Slicing strategy and process of laser direct metal deposition (DMD) of the inclined thin-walled part under open-loop control

The purpose of this paper is to improve the dimensional accuracy of inclined thin-walled parts fabricated by laser direct metal deposition (DMD) under an open-loop control system.

In this study, a novel method of the adaptive slicing method and DMD process with feedback adjustment of deposition height has been developed to successively fabricate complex inclined thin-walled square tube elbow parts. The defocus amount was used as a variable to the matching between the deposition thickness and the adaptive slicing height.

The low relative error of dimensional accuracy between experimental and designed parts shows that the matching of the single-layer deposition thickness and the adaptive slicing height can be realized by optimizing the defocusing amount. The negative feedback of the thin-wall part height can be achieved when the defocus amount and the z-axis increment are less than deposition thickness.

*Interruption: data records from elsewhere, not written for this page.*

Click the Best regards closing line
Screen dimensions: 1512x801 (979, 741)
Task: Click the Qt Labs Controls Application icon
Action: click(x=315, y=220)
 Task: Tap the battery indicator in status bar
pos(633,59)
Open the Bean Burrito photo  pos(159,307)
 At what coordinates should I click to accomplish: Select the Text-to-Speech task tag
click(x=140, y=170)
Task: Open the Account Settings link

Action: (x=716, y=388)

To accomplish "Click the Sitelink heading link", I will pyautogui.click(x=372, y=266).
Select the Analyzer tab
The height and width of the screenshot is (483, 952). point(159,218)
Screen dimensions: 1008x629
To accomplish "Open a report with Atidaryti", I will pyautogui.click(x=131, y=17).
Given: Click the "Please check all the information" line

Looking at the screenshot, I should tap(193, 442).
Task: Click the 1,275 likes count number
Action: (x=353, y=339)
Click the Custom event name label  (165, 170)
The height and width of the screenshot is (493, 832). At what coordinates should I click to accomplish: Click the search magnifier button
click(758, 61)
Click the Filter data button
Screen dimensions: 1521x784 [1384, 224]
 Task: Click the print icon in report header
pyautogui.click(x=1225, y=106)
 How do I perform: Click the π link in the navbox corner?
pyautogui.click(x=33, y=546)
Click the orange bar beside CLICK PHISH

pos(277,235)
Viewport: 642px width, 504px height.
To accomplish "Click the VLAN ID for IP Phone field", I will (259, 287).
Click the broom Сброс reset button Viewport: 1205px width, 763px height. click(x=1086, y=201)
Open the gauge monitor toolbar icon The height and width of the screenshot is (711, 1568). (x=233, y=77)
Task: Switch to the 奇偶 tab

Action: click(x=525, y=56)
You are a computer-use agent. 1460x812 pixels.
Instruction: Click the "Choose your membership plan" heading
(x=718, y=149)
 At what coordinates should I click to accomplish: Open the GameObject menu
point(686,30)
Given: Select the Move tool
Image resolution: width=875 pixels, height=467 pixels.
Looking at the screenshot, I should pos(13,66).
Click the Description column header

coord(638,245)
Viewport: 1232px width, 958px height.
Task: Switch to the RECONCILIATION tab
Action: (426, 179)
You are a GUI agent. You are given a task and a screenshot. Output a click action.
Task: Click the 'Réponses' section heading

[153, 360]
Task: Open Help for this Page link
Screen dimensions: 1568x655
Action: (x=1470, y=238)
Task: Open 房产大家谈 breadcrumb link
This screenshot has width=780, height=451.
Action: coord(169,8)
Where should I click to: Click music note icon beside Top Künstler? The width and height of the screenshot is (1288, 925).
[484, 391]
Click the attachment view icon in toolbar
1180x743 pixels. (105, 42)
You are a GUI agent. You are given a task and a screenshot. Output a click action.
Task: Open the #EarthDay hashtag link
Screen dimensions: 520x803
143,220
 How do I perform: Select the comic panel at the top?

The improvement of dimensional accuracy of inclined thin-walled parts is also attributed to the optimized scanning strategy.

The slicing method and deposition process can provide technical guidance for other additive manufacturing (AM) systems to fabricate metal thin-walled parts with high dimensional accuracy because the feedback control of deposition height can be realized only by the optimized process.

This study provides a novel adaptive slice method and corresponding the deposition process, and expands the slicing method of AM metal parts.